The Saudis regime hopes that a $37 billion package to buy off the discontented Saudi populace to the extent that they will not rise up to topple the regime. The Saudis, by acting quickly may have averted the kind of bloodbath seen in Libya, but money isn't going to solve the problem.

Oman, after first trying to disperse the crowds with force, has taken a similar tact, but it doesn't appear as though the attempts to buy off the crowds will work in the long term - especially when they see the success of Tunisians and Egyptians in ridding themselves of autocratic and kleptocratic regimes that brutally crushed opposition groups for decades and stifled economic and social development. Just because the Omani leader Sultan Qaboos bin Sa’id isn't as bad or harsh an autocratic rule as others in the region doesn't make him a role model, let alone someone that should have unfettered power. The Omani people are realizing this as well. They want something different, and something better than autocratic rule.

Protesters in Yemen have once again taken to the streets.

There are now attempts by an imam aligned with al Qaeda to claim that the efforts are an attempt by Israel and the US to destabilize the Arab world. It's a laughable claim, considering that the US strategic interest in the region was to maintain stability - by backing regimes it considered loyal to US interests, regardless of their domestic policies.
As thousands of demonstrators for and against President Ali Abdullah Saleh took to the streets on Tuesday, a cleric accused by the United States of having links to Al Qaeda joined the protesters for the first time to call for the replacement of the government with an Islamic state.

An elderly antigovernment protester reacted during a demonstration demanding the resignation of President Ali Abdullah Saleh of Yemen in Sana.

The call by Sheik Abdul Majid al-Zindani seemed a marked contrast to the upheaval that brought down the leaders of Tunisia and Egypt and threatens the rulers of Libya, Bahrain, Oman, and Yemen where uprisings have been seen as secular and inspired by democratic goals.

Mr. Zindani’s appearance coincided with an unusual display of anti-American sentiment by Mr. Saleh, who accused Washington and Israel of fomenting unrest to destabilize the Arab world — an accusation that seemed more remarkable because the United States has been Mr. Saleh’s most powerful Western backer during his three decades in power.

“From Tunis to the Sultanate of Oman,” Mr. Saleh said, the wave of protest is “managed by Tel Aviv and under the supervision of Washington,” he said.
Bahraini officials are trying to negotiate with opposition groups ahead of planned protests following the deaths of several protesters last week.
A Bahraini minister urged opposition protesters on Tuesday to sit down for a national dialogue with the government, as another mass rally was expected later in the day in the capital, Manama.

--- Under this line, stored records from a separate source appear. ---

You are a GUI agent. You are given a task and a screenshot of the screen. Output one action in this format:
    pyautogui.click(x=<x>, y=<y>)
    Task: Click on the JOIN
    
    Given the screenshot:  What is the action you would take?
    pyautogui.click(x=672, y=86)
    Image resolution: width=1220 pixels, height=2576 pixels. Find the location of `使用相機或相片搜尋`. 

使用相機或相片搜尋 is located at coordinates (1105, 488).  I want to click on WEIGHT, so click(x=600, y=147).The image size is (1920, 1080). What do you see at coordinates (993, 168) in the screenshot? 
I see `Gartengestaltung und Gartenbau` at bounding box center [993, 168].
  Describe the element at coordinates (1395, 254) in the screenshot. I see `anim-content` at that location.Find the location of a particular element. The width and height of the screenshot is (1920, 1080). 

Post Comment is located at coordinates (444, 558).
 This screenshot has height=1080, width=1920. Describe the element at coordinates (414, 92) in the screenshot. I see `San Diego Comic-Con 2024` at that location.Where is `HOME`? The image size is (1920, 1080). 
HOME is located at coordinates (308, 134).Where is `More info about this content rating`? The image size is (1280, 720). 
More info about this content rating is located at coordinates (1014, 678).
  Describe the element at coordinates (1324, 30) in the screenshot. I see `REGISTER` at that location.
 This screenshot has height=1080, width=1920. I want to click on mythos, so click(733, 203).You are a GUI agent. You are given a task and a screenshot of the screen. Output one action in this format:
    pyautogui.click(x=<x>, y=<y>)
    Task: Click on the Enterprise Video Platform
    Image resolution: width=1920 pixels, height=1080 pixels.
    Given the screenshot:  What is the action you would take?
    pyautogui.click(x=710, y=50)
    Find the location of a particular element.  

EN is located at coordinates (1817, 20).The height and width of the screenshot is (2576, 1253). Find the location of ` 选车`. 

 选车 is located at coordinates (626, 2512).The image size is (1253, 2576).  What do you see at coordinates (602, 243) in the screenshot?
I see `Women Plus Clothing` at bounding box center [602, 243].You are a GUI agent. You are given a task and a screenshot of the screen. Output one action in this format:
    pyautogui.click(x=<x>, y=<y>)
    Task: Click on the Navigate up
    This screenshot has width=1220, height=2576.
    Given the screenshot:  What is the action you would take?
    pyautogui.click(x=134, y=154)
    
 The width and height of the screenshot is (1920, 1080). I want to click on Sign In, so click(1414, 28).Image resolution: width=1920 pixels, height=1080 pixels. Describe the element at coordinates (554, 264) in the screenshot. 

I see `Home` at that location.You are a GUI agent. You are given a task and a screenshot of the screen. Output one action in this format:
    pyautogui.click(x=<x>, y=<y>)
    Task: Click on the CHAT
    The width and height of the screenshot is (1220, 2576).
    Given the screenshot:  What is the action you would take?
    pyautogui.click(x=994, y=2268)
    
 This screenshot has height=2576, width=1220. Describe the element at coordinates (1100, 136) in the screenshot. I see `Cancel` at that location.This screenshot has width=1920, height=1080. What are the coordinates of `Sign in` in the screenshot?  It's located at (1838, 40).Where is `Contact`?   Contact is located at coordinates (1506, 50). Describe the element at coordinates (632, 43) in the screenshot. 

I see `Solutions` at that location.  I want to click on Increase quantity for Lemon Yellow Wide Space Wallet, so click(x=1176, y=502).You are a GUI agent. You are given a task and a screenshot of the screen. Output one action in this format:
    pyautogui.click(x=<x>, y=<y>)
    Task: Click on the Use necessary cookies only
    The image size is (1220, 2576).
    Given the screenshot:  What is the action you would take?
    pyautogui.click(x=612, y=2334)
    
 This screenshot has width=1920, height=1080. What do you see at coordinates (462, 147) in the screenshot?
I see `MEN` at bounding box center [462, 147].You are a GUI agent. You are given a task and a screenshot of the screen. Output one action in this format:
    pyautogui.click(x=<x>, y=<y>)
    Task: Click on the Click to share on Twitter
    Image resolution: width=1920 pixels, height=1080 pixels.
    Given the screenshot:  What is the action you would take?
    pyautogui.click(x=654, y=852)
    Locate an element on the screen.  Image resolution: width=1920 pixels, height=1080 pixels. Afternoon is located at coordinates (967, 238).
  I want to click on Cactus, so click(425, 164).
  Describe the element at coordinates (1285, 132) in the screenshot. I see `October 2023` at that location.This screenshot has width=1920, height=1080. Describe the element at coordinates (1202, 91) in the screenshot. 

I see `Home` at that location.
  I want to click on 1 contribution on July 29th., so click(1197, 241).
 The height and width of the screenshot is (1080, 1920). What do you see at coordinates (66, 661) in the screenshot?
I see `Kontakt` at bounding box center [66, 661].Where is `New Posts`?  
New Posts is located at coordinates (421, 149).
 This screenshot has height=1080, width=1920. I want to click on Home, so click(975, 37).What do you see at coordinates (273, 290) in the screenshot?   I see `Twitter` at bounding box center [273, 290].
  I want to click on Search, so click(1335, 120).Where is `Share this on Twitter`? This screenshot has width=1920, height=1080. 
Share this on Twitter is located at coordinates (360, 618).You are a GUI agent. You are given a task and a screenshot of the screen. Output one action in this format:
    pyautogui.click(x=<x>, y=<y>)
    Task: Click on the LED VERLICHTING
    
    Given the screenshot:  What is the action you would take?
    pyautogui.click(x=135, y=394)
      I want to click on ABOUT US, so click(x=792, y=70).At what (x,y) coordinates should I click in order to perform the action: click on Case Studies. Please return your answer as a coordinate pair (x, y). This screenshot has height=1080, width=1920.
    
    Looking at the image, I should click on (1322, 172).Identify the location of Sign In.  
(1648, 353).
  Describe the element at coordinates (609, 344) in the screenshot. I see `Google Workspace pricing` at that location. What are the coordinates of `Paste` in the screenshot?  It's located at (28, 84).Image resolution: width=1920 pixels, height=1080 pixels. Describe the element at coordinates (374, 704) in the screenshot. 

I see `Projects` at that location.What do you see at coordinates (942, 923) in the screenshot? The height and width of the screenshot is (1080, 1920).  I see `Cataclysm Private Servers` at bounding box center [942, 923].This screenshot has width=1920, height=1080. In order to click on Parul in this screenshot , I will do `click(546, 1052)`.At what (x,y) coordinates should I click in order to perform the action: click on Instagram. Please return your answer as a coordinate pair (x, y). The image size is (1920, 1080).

'We cannot have a fruitful discussion unless we sit at one table. Everyone can bring his ideas and his thoughts about the future of Bahrain,' said Minister of Social Development Fatima al-Balooshi, speaking with reporters in Geneva.

His plea came days after members of an Islamic Shiite opposition group resigned from parliament. There has also been a partial cabinet reshuffle, and the release of hundreds of prisoners by the king.

Parliamentarians from the largest opposition bloc, al-Wefaq, resigned on Sunday to protest seven people killed in clashes between protesters and security forces. The group, which held 18 of 40 seats in the lower chamber, is calling for the government to step down.
The Bahraini government also denies reports that Saudi tanks were involved in the show of force to stop additional protests, but that those tanks that crossed the causeway into Bahrain were Bahraini tanks returning from celebrations in Kuwait.